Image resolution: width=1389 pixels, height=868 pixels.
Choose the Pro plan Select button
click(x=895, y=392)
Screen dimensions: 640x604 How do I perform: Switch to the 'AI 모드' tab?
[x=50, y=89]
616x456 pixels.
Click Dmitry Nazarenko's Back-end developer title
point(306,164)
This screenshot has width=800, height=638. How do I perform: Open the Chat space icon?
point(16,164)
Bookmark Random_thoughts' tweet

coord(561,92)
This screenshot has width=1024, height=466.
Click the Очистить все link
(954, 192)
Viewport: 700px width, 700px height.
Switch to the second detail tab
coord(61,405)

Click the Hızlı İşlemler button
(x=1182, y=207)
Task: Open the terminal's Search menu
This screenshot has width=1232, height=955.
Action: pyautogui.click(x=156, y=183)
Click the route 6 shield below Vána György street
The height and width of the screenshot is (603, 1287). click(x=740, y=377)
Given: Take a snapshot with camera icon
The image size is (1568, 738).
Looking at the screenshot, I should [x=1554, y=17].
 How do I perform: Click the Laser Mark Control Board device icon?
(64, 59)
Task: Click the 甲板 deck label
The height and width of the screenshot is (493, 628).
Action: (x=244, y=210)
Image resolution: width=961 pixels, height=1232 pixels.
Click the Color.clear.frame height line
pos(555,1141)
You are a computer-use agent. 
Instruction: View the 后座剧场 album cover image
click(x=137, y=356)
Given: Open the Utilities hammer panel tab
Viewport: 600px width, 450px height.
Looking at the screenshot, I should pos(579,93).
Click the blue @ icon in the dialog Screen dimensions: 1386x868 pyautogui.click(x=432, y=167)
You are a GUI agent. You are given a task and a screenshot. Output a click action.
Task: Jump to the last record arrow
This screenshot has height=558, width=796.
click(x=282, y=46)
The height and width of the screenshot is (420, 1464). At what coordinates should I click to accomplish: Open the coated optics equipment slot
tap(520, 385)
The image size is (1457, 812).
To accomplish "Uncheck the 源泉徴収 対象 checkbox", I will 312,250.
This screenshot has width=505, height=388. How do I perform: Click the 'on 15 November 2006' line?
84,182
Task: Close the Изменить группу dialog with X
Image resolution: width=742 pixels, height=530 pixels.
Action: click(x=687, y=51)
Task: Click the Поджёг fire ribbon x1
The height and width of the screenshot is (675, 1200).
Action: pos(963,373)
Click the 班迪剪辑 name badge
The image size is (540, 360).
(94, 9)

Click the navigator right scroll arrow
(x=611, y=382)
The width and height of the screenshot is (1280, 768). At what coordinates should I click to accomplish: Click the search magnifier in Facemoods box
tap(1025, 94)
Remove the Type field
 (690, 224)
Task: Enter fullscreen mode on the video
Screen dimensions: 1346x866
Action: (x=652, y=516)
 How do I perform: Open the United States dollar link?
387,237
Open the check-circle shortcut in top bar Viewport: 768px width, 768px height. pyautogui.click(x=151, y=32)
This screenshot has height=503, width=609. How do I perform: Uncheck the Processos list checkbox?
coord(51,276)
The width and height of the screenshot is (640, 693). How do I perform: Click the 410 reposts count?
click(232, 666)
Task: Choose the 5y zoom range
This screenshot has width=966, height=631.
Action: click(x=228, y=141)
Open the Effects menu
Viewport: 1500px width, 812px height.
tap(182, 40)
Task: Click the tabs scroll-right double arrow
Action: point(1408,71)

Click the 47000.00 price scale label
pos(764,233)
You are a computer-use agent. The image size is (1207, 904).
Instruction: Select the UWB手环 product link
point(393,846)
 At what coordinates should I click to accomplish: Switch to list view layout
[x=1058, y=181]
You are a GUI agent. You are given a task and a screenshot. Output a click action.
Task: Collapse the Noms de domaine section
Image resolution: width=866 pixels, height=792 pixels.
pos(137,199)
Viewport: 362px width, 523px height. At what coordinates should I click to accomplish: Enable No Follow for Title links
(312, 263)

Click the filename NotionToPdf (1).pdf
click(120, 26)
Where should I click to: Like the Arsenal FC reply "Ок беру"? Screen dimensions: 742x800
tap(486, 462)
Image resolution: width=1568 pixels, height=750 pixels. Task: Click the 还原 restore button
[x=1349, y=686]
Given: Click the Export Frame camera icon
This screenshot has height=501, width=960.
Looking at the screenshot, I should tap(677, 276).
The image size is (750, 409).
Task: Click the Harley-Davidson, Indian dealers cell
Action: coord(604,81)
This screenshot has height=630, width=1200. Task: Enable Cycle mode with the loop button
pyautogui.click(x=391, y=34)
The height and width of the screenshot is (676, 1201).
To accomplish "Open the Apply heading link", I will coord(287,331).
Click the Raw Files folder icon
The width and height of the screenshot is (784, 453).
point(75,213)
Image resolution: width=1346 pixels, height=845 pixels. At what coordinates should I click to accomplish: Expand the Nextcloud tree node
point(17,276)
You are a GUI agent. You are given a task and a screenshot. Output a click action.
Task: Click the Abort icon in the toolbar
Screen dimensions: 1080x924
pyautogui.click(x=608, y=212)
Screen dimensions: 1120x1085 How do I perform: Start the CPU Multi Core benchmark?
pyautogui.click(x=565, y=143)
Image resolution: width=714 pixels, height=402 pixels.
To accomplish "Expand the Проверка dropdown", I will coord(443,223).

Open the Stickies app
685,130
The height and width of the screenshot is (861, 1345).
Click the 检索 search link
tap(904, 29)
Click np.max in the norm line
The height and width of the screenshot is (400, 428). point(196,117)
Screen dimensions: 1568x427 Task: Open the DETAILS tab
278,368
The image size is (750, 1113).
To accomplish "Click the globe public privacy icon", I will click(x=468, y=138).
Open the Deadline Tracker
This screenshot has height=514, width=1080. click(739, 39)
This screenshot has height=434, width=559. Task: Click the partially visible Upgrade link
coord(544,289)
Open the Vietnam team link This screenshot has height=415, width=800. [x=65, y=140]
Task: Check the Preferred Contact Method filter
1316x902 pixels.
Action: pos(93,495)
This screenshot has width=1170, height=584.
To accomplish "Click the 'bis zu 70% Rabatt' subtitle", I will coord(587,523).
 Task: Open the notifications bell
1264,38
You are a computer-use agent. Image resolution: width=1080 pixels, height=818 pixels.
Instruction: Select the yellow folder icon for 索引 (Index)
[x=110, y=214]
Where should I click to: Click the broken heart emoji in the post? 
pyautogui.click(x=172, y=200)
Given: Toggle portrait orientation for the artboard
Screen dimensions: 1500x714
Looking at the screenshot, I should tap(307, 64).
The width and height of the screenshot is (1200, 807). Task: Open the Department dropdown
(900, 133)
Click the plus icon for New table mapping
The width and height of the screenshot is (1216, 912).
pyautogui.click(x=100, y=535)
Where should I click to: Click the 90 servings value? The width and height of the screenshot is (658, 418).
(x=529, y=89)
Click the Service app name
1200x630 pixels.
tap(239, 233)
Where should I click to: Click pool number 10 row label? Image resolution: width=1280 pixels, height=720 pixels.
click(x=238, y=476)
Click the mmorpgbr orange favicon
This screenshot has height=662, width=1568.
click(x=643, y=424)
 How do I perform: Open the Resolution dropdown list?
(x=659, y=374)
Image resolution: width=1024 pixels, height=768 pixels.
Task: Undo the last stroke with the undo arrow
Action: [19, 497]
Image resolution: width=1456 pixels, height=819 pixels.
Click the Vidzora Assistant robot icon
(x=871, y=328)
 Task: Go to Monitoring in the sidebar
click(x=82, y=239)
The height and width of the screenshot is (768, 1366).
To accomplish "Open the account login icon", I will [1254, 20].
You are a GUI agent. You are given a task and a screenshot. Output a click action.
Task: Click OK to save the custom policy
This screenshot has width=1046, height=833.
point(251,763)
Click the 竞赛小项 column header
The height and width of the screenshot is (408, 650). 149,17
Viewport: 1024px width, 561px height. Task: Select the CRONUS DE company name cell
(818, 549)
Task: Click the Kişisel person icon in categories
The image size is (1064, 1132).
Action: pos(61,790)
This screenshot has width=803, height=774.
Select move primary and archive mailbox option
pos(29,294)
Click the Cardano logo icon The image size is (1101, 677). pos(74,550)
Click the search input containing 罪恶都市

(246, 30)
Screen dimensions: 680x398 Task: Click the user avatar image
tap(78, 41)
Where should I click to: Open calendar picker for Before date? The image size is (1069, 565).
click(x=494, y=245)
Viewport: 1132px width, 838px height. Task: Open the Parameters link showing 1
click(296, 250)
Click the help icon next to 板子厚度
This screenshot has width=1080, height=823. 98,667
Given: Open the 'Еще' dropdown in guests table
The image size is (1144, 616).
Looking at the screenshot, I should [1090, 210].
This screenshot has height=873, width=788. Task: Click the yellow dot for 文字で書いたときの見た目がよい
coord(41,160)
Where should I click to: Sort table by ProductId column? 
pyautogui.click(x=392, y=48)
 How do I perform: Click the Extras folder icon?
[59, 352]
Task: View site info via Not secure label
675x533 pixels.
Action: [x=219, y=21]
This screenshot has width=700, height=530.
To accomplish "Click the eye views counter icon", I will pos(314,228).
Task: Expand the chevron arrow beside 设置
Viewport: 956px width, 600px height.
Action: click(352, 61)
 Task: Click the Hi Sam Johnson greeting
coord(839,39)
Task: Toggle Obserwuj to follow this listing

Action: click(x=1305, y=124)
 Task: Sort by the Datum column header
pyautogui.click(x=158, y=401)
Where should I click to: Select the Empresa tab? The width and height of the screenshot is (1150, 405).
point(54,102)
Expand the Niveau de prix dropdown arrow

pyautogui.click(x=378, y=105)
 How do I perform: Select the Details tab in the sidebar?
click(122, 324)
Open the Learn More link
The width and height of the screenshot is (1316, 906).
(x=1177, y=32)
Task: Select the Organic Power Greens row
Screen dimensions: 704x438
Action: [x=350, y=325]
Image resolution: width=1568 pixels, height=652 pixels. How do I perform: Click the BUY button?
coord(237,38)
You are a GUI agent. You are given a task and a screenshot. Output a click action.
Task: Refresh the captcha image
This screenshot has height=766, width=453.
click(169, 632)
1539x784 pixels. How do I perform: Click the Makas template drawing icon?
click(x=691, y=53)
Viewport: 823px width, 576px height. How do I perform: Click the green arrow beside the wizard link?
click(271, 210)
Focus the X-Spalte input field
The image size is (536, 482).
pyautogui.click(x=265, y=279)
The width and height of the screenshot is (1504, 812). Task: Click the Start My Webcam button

§ Exercise prompt
Where a line above contains the word "camera", show that line.

§ Written solution
Given: Take a snapshot with camera icon
Given: Click the Export Frame camera icon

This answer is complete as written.